RAW DATA start

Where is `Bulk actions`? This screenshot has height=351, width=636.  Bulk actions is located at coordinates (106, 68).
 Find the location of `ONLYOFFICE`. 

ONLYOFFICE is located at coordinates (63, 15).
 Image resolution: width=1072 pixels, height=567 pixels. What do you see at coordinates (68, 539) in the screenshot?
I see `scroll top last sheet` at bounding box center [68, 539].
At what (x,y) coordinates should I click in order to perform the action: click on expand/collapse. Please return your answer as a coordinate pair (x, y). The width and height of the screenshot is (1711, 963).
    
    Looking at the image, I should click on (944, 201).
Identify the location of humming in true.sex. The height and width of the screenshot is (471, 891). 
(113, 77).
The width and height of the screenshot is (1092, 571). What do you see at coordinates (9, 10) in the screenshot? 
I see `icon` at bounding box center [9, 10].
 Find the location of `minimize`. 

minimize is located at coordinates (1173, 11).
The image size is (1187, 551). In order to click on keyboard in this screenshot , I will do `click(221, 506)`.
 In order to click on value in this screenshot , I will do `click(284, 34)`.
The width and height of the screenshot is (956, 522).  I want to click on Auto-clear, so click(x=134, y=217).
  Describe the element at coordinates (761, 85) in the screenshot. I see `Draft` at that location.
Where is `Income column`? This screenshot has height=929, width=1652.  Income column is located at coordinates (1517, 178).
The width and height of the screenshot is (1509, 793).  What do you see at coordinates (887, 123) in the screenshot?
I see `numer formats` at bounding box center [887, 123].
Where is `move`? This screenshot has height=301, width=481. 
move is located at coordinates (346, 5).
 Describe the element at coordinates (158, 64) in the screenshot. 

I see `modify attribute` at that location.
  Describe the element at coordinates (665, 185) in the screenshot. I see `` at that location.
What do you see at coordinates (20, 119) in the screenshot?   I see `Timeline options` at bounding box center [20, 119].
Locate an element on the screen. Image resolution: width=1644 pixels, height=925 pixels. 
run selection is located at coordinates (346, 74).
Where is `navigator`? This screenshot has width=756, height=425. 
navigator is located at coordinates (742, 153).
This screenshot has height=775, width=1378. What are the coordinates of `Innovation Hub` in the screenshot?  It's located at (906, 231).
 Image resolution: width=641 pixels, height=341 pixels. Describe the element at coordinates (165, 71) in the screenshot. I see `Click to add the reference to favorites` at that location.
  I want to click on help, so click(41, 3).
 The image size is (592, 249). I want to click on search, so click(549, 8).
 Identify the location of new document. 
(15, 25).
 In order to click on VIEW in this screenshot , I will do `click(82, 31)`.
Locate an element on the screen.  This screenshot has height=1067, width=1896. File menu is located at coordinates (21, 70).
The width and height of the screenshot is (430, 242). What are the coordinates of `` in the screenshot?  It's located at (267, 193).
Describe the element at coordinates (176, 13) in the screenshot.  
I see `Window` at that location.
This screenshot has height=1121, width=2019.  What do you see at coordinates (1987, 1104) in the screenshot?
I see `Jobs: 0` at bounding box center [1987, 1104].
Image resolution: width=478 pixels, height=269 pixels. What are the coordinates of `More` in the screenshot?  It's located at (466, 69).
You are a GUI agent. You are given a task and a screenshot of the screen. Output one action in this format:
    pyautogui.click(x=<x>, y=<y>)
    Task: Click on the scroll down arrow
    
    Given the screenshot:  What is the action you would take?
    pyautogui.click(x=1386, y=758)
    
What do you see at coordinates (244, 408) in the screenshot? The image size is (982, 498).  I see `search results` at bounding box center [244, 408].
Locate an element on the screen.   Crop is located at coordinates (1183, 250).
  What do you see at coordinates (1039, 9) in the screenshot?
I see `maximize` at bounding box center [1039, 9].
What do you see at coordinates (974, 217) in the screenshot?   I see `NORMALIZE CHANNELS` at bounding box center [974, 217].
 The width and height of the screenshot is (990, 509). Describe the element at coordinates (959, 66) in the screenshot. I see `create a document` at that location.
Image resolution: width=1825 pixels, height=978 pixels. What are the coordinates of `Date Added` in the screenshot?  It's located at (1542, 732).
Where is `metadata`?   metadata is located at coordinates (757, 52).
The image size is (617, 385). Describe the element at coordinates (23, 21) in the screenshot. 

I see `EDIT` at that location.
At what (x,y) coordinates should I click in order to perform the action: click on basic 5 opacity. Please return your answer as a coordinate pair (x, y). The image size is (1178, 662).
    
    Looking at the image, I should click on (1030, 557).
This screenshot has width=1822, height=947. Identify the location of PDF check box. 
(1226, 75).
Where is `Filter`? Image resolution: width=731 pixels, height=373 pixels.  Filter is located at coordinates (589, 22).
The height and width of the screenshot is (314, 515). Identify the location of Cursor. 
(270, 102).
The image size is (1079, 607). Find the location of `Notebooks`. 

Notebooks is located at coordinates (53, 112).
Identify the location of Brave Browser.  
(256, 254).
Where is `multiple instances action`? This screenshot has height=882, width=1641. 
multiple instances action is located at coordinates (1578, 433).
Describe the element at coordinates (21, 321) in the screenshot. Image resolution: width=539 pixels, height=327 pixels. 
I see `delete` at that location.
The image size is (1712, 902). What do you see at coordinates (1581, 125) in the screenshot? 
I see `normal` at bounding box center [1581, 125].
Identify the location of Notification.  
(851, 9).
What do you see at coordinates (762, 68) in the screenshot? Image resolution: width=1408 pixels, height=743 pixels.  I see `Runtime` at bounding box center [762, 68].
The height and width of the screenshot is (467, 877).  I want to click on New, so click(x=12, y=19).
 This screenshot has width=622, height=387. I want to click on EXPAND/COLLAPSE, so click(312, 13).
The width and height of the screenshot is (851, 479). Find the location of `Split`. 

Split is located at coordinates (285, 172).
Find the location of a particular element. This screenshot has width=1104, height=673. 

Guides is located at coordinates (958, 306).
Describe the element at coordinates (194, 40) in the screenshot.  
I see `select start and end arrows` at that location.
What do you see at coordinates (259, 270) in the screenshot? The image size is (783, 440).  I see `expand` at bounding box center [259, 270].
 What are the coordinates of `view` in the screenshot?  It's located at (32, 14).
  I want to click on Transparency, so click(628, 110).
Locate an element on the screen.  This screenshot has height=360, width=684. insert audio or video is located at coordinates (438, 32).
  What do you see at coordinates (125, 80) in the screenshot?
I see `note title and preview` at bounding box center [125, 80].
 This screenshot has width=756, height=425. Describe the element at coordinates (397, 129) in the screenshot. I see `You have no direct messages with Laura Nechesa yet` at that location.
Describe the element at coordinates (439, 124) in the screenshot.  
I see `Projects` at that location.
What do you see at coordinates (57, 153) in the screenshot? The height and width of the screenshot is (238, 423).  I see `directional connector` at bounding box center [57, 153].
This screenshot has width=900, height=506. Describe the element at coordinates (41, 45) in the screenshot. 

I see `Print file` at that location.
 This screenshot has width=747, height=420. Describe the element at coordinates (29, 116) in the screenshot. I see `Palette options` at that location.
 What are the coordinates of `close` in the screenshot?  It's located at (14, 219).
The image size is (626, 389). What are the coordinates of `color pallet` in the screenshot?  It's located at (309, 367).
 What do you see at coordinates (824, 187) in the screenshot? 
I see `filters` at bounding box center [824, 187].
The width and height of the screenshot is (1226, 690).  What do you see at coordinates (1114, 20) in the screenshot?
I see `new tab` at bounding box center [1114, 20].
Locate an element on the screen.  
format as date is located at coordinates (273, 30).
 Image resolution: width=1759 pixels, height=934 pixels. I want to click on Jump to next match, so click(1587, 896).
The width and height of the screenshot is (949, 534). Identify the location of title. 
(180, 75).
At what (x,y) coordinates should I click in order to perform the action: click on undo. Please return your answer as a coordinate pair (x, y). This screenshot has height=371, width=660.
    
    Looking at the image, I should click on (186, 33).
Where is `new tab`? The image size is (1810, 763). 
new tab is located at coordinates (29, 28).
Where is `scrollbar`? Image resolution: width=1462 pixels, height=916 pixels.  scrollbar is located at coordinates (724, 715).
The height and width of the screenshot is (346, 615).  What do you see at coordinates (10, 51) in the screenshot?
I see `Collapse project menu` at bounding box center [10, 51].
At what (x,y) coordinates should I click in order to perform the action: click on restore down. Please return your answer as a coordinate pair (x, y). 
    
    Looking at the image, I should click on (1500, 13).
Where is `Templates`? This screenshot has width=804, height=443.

RAW DATA end

* [INSTRUCTIONS FOR THE TASK] Print the records exactly as they appear, from their start through the line containing "center [887, 123].".

* [WRITTEN RESPONSE]
Where is `Bulk actions`? This screenshot has height=351, width=636.  Bulk actions is located at coordinates (106, 68).
 Find the location of `ONLYOFFICE`. 

ONLYOFFICE is located at coordinates (63, 15).
 Image resolution: width=1072 pixels, height=567 pixels. What do you see at coordinates (68, 539) in the screenshot?
I see `scroll top last sheet` at bounding box center [68, 539].
At what (x,y) coordinates should I click in order to perform the action: click on expand/collapse. Please return your answer as a coordinate pair (x, y). The width and height of the screenshot is (1711, 963).
    
    Looking at the image, I should click on (944, 201).
Identify the location of humming in true.sex. The height and width of the screenshot is (471, 891). 
(113, 77).
The width and height of the screenshot is (1092, 571). What do you see at coordinates (9, 10) in the screenshot? 
I see `icon` at bounding box center [9, 10].
 Find the location of `minimize`. 

minimize is located at coordinates (1173, 11).
The image size is (1187, 551). In order to click on keyboard in this screenshot , I will do `click(221, 506)`.
 In order to click on value in this screenshot , I will do `click(284, 34)`.
The width and height of the screenshot is (956, 522).  I want to click on Auto-clear, so click(x=134, y=217).
  Describe the element at coordinates (761, 85) in the screenshot. I see `Draft` at that location.
Where is `Income column`? This screenshot has height=929, width=1652.  Income column is located at coordinates (1517, 178).
The width and height of the screenshot is (1509, 793).  What do you see at coordinates (887, 123) in the screenshot?
I see `numer formats` at bounding box center [887, 123].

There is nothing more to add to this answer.